O Outono é, sem dúvida, a minha estação preferida (seria a Primavera se não fosse o facto de a minha rinite estar a piorar a cada ano que passa à custa dessa senhora estação). Gosto de ver o verde das árvores a tornar-se vermelho e castanho. Gosto de acordar e adormecer com a chuva a cair. Gosto de ter mantas na cama, pijama grosso vestido e meias anti-derrapantes nos pés. Gosto de voltar a usar as botas que se encontravam religiosamente guardadas no armário e do guarda-chuva escondido no meio dos casacos de Inverno. Gosto das camisolas de lã de gola alta e dos cachecóis e  écharpes largos.

 

É tempo daquela sensação de calor reconfortante e relaxante do chá quente que não conseguia ter com o calor do Verão.  O chocolate quente volta a saber bem. As abóboras estão à porta, esperando que lhes pegue e que as utilize nalgum cozinhado ou doce (e não, não há cá pumpkin spice latte. Aqui a menina não tolera o café). Chegou, finalmente, a altura de ligar o forno ao domingo e experimentar uma receita nova. E hoje foi o  primeiro dia desde o mês de Março que retomei este hábito. A ideia era fazer uma tarte de maçã, mas acabei por ir para os muffins de abóbora. Já tinha saudades do sabor da abóbora e como tinha uma por aqui, decidi matar as saudades. Esta viagem a Outonos passados podia ter corrido melhor: tive direito a queimar a minha mão e a soltar uma catrefada de asneiras e, consequentemente, a minha mãe a rir-se da minha pessoa. Mas fora isso, até correu bem.
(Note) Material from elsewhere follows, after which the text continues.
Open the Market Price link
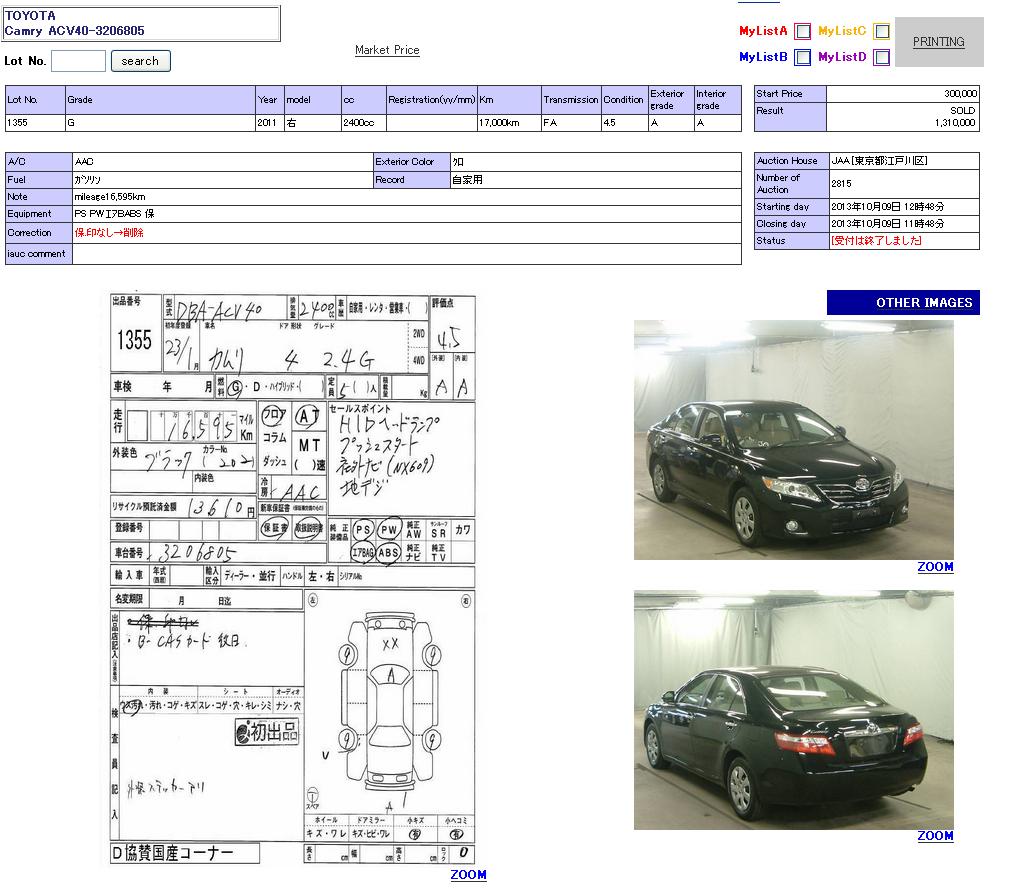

Tenho a casa a cheirar a muffins e isso deixa-me bastante feliz e  torna a dor da queimadura mais fácil de suportar (não é que me doa muito, mas o sítio em questão é chato e não consigo estar com a mão parada).

 

Vou agora enfiar-me no sofá com uma manta, as minhas gatas, uma caneca de chá e a J. K. Rowling (estou a ler Uma Morte Súbita), enquanto que a chuva caí e os muffins arrefecem.